I have heard Kiowa writer and Pulitzer Prize winner N. Scott Momaday say in his beautifully deep, musical voice that he believes poetry to be the highest form of expression, and that he aspires to be a poet — modest words for the Native elder who is the honored grandfather of 20th- and 21st-century American Indian literature.
In "Dream Drawings: Configurations of a Timeless Kind," Momaday's newest collection, poetry, fiction, essays and scholarly research are juxtaposed with selected sketches in black and white, words and pictures on a page that live and breathe as they are read. This genre-blending expression of Momaday's love of language, dreams and the creative process is simultaneously playful, childlike, ageless and timeless.
The 100 poems and short sketches in this collection — of encounters with other human beings and the creatures and terrains of the Earth; of Momaday's memories and tribal histories and sacred stories; of happenings in the world, past and present; and the deep spiritual pondering by an Indigenous man who has observed and thought about these things with the growing wisdom that comes with decades of life on the layered storyforming of tangibles and intangibles — are as simple and complex as our collective existence.

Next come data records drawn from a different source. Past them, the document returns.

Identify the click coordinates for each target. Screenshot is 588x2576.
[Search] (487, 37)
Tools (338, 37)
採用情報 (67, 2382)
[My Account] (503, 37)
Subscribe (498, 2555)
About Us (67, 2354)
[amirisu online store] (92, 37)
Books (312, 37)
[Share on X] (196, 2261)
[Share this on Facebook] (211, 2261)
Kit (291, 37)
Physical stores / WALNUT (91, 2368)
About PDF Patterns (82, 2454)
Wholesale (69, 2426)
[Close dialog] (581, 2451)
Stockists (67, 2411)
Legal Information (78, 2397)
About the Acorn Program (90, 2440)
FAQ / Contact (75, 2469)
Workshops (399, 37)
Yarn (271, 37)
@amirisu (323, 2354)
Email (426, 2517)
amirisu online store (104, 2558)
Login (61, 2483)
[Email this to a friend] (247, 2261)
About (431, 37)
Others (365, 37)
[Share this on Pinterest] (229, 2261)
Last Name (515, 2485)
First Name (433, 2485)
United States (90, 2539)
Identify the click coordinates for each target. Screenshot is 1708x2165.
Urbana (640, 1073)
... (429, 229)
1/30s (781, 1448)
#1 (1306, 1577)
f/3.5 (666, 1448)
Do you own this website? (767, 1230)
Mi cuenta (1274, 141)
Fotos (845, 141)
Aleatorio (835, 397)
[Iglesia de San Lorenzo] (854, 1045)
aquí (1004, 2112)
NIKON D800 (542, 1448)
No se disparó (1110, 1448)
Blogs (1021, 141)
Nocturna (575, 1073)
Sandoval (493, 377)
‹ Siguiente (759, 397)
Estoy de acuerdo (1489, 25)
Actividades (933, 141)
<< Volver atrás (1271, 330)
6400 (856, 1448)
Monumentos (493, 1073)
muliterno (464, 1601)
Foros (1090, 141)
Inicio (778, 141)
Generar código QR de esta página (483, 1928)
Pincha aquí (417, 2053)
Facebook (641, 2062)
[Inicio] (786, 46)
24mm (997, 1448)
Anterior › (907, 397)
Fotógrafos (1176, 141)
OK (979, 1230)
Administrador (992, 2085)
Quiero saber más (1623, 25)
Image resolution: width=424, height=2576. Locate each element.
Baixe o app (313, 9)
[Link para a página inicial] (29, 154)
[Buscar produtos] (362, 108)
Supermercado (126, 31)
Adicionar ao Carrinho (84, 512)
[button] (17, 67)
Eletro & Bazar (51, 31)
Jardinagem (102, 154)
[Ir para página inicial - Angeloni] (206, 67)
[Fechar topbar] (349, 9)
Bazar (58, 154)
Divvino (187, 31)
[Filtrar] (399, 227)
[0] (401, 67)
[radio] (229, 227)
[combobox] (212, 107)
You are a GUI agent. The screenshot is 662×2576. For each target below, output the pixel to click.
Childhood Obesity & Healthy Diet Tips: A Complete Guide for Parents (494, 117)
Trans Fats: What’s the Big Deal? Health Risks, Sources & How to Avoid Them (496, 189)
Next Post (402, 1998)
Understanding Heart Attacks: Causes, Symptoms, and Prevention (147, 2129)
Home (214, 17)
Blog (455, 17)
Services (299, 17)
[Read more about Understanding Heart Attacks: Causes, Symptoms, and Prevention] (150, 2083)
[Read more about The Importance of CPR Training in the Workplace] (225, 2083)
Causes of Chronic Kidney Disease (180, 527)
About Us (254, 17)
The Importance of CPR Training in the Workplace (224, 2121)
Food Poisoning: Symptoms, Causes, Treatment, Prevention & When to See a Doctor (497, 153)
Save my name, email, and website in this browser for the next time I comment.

Each is a small gem, a glass seed that is part of the pattern on a piece of Native beadwork: By itself it has its own character and texture, its own beauty and completeness. Woven or sewn into the pattern created by the artist, the individual beads together anchor the art and become the design that tells the larger story.
"Dream Drawings" can be read straight through, from beginning to end, in much the same way that a piece of beadwork is constructed and the intricacies of the pattern become a design that is whole. Reread and treasured, the book can be kept chairside, or bedside and a piece that has become the favorite of the day or minute revisited.
This reviewer may read first, each time, the loving profundity of "To a Child This Gift" and then randomly page back and forth with N. Scott Momaday, whose voice will be in each and every lyrical configuration of words.